Lung cancer is the uncontrolled proliferation of cells lining the air passages and tissues of the lungs. It is the second most  common  cancer in  both men  and women.   It is estimated that lung cancer accounts  for  about 14%  of all  new cancer  cases.

Based on the morphology  of  cells,  lung  cancer  can be classified into two  subtypes: small  cell  lung  cancer (SCLC) and non-small cell lung cancer (NSCLC).   On one hand, SCLC is more aggressive and fast growing cancer type  that  starts  in  the lung tissue and migrates  to  other  parts  of  the body.

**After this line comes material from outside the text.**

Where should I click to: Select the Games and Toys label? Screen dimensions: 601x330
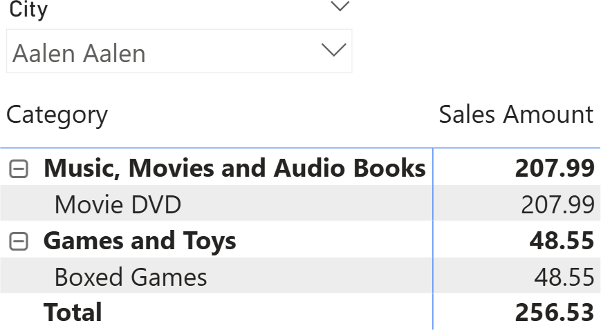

On  the  other  hand,  NSCLC is less aggressive and accounts for about 80% to 85% of all lung cancer cases.  

Icotinib is an orally available selective EGFR TKI.

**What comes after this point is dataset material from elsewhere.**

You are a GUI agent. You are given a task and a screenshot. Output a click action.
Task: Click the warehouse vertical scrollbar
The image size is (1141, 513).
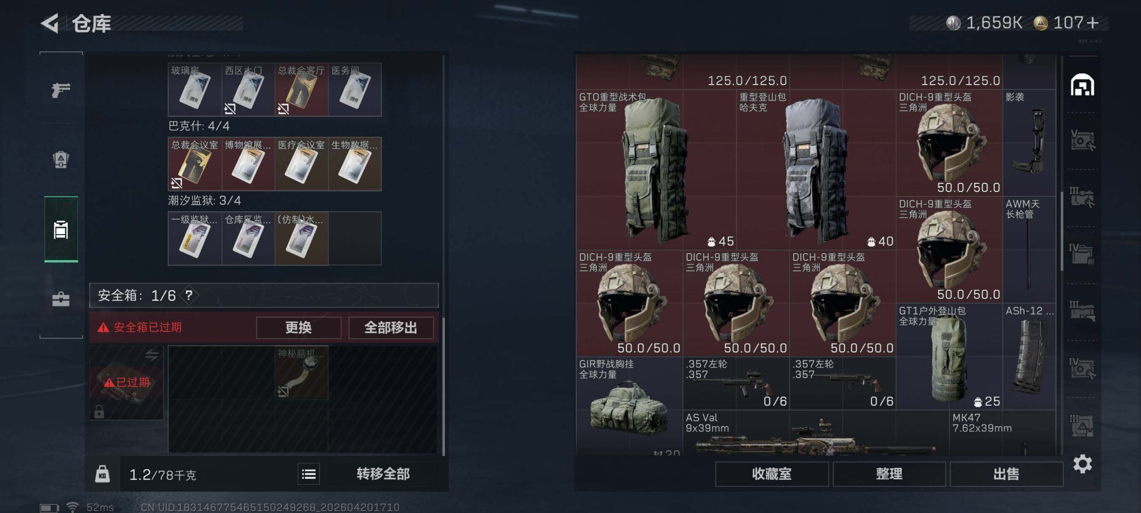1062,230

Icotinib is a potent and specific epidermal growth factor receptor (EGFR) tyrosine kinase inhibitor (TKI) that is used for the treatment of non-small cell lung cancer (NSCLC).

Mechanism of Action:

  • Icotinib selectively binds to the ATP binding site of the EGFR, inhibiting the dimerization and phosphorylation of the receptor.
  • This inhibition prevents the activation of oncogenic cell signaling pathways that promote cell survival, proliferation, tumorigenesis, and anti-apoptosis.
  • Icotinib specifically targets EGFR and its mutants, showing meaningful inhibitory activity only towards these targets.

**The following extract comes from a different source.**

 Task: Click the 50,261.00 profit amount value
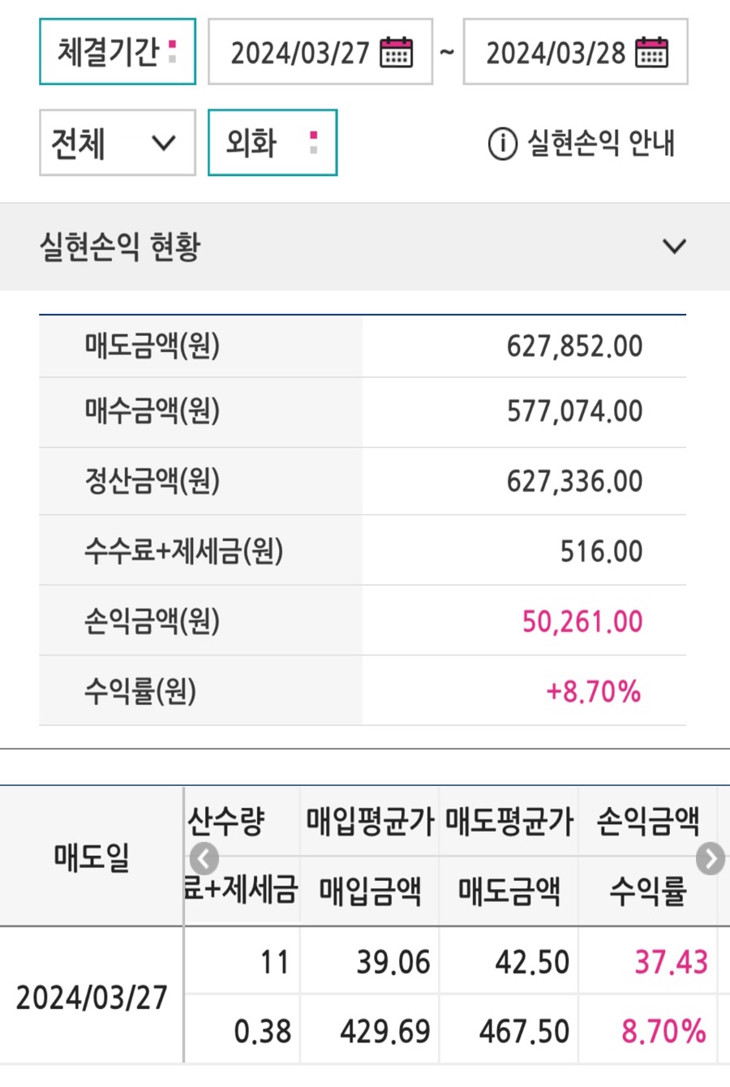pyautogui.click(x=582, y=621)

In vitro studies have shown that icotinib inhibits EGFR activity in a dose-dependent manner, with complete inhibition at higher concentrations. Firstly, icotinib blocks EGFR-mediated intracellular tyrosine phosphorylation in cancer cells. Secondly, it exhibits a broad spectrum of antitumor activity and is especially effective against tumors expressing higher levels of EGFR. Besides, in vivo studies in mice carrying human tumor-derived xenografts have demonstrated potent dose-dependent antitumor effects of icotinib.

References:

[1] Pranav Gupta, et al. February 2018Translational Cancer Research 7(S1):S26-S30.

[2] Tan F, et al.Lung Cancer. 2012 May;76(2):177-82.